Docs/Knowledge sources and crawling

Knowledge sources and crawling

How the assistant learns what's on your site, what your PDFs say, and what you've written by hand.

Three knowledge sources

Every answer the assistant gives comes from one of three sources you control:

Crawled pages — Pages we fetch automatically from your website. Good for product pages, FAQs, blog posts — anything that's already public.
Uploaded documents — PDF, DOCX, and DOC files you upload. Good for price lists, terms, internal handbooks, anything that isn't on the public site.
Articles you write — Knowledge articles you author directly in the dashboard. Good for filling gaps the crawl missed or for answers you want phrased a specific way.

One site, multiple sources

A Clarifier site can pull content from more than one place. The site has a primary domain (set when you create it) and you can add additional crawl sources for sibling subdomains or specific URLs. All sources feed the same knowledge base — visitors get answers from any of your content regardless of which source it came from.

Primary domain — The URL you used to create the site. Cannot be removed; the widget can always be embedded here.
Additional subdomain — A sibling domain like blog.acme.com or shop.acme.com — must share the same registrable domain as the primary. Each subdomain source is scanned independently and gets its own include/exclude patterns. The widget can also be embedded on any added subdomain.
Single page — One specific URL — useful for a page the scan missed, a freshly published page you don't want to wait for the next full re-crawl to pick up, or a high-importance page outside your normal patterns.

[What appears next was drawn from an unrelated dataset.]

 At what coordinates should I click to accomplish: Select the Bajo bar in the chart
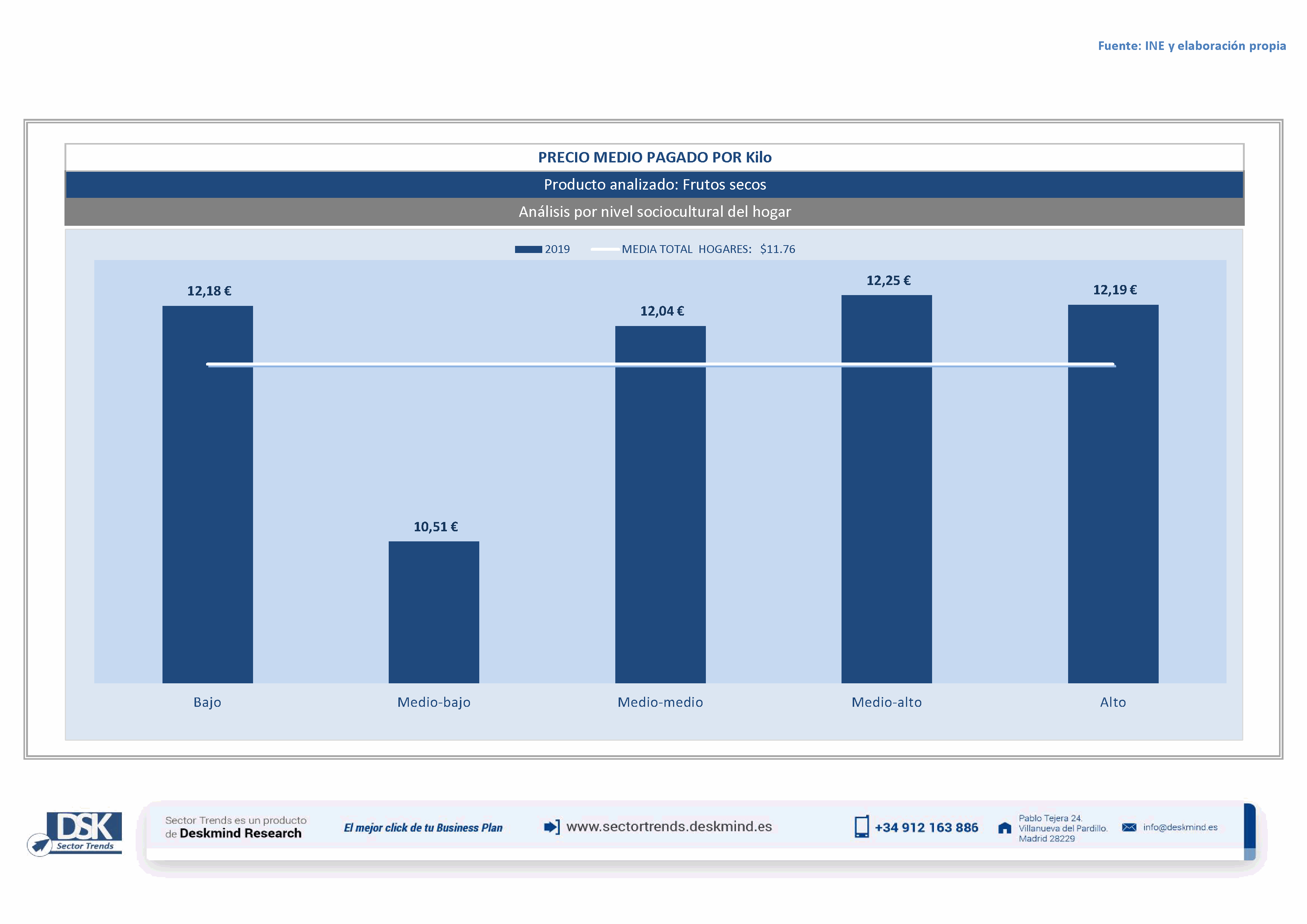point(207,512)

All sources share the same per-plan crawl-page limit. Pro's 5,000 pages are split however you like across primary, subdomains, and single-page sources combined.

Scan vs. crawl

When you add a site, Clarifier first runs a scan: it reads your sitemap and a sample of pages to suggest URL patterns to include or exclude. The scan is fast and doesn't fetch every page. The crawl is the actual fetch — it follows the patterns you've approved and downloads each page's content. Both can be re-run from the dashboard whenever you change your site.

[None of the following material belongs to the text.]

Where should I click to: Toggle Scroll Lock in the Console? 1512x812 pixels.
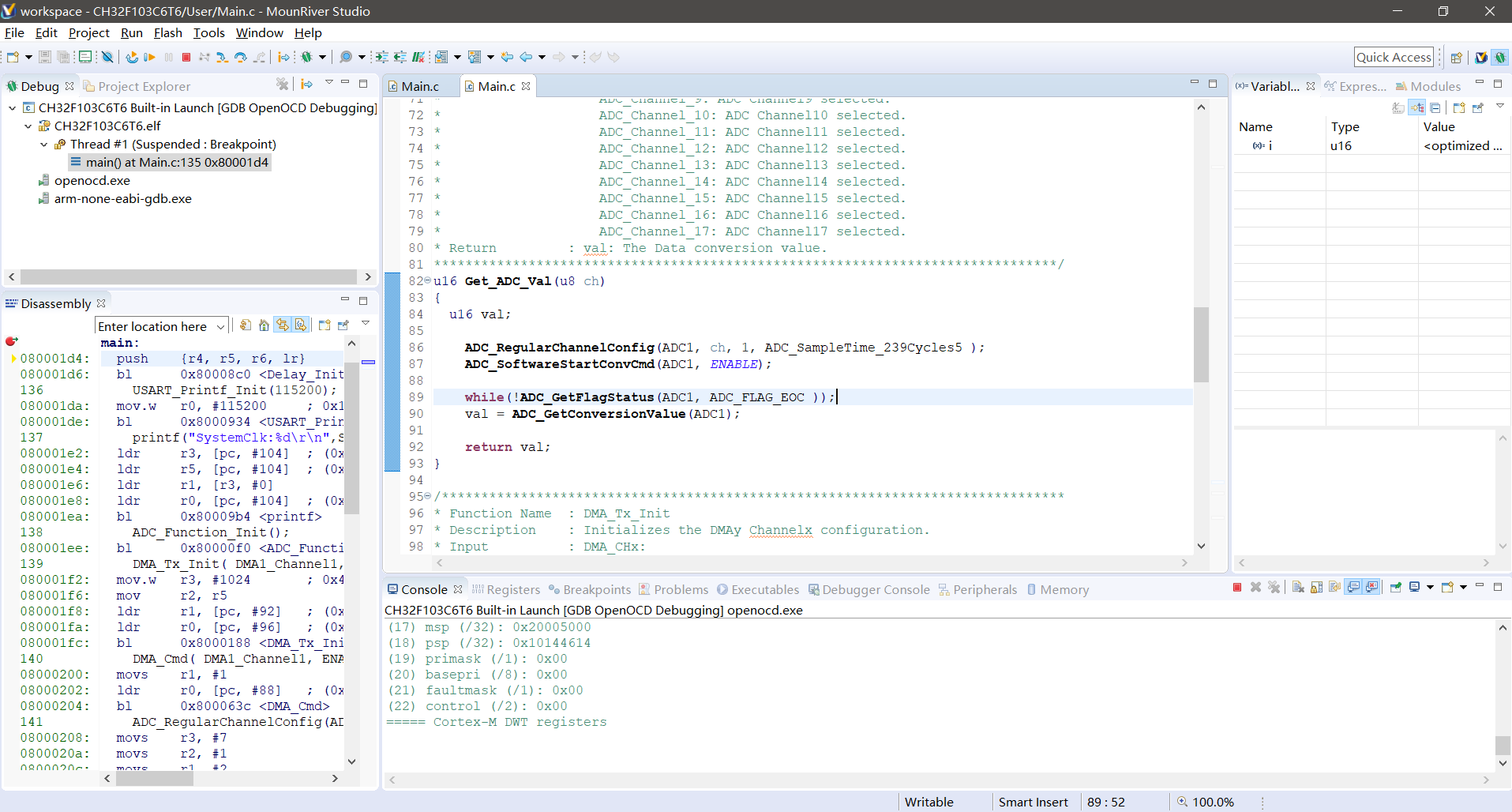(x=1315, y=588)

Include and exclude patterns

After the scan you'll see URL patterns grouped by structure — for example, /produkter/*, /blog/*, /admin/*. Tick the ones to include in the crawl and untick the ones to skip. Common things to exclude: admin pages, search-result pages, paginated archives, customer-account pages. The crawl only fetches pages that match an included pattern and don't match any excluded one.

robots.txt and blocking

Clarifier respects robots.txt. If your robots.txt blocks our crawler, the dashboard will tell you and link to a fix — usually removing a Disallow rule that targets all crawlers. While the crawl is blocked you can still build a knowledge base from uploaded documents and hand-written articles; the assistant just won't know about your live pages.

What happens after a crawl

Once content is fetched (whether from the crawl, a document upload, or an article), it goes through the same three-step processing pipeline:

The text is split into overlapping chunks — roughly 1,500 characters each, with 200-character overlap so context isn't cut at chunk boundaries.
Each chunk is converted into a 1,536-dimensional embedding vector using OpenAI's text-embedding-3-small model.
Vectors are stored in our search index. When a visitor asks a question, we embed their question the same way and retrieve the closest chunks, which the language model uses to write the answer.

Per-plan limits

The crawl page limit caps how many pages we'll fetch from your site. The knowledge sources limit caps how many uploaded documents and hand-written articles you can have per site combined.

Plan	Crawl pages	Documents + articles
Starter	500	10
Pro	5,000	50
Business	25,000	200

If your site has more pages than your plan allows, use exclude patterns to skip low-value sections (search results, archives, account pages) so the crawl focuses on the pages that matter for visitor questions.

Keeping the assistant up to date

When you publish new content, re-run the crawl from the dashboard. Re-uploading a document replaces the old one; editing an article updates it in place. There's no automatic re-crawl yet — refresh manually whenever your site changes meaningfully.